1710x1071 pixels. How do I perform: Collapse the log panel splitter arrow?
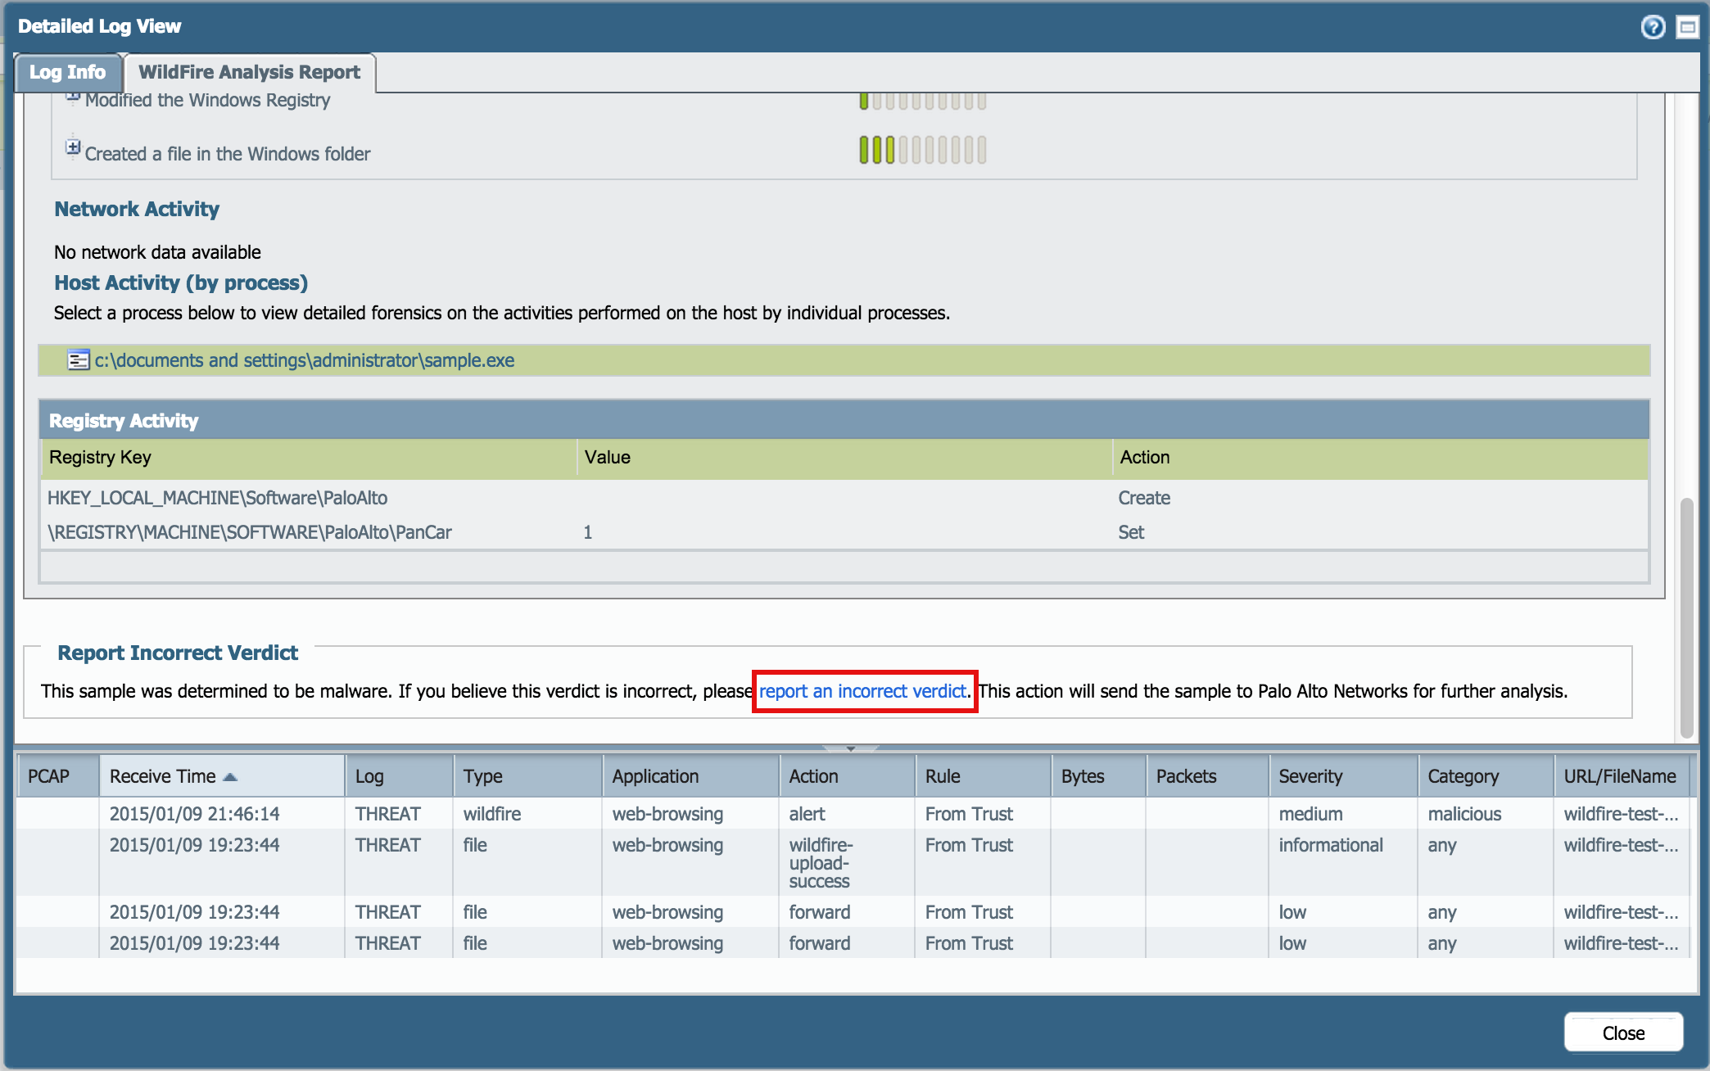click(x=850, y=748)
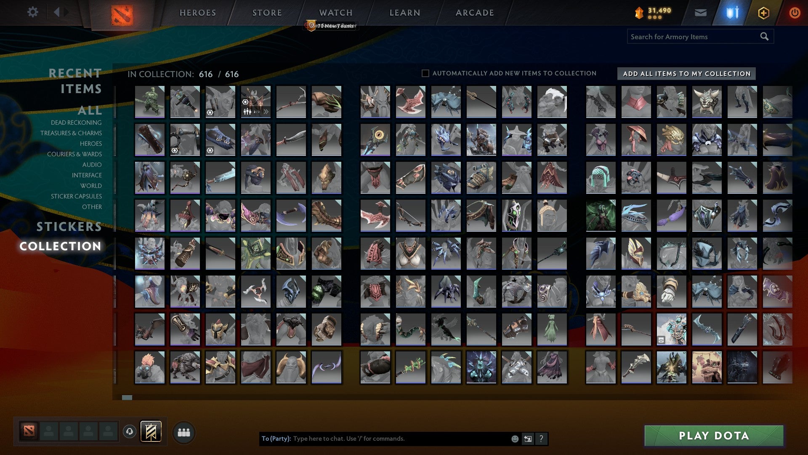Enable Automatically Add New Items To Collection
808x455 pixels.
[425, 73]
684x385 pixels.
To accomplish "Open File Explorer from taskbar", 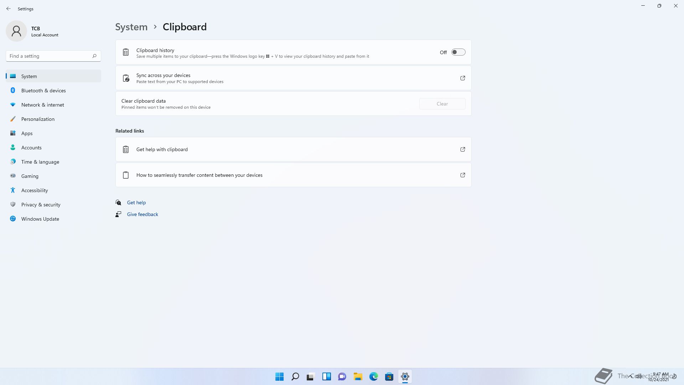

• • • •

**ACTION ITEM**
Omit the pictures; print the records above exactly.

**SOLUTION**
1710x1071 pixels. How do I perform: Collapse the log panel splitter arrow?
click(x=850, y=748)
Enable Automatically Add New Items To Collection
808x455 pixels.
[425, 73]
684x385 pixels.
To accomplish "Open File Explorer from taskbar", 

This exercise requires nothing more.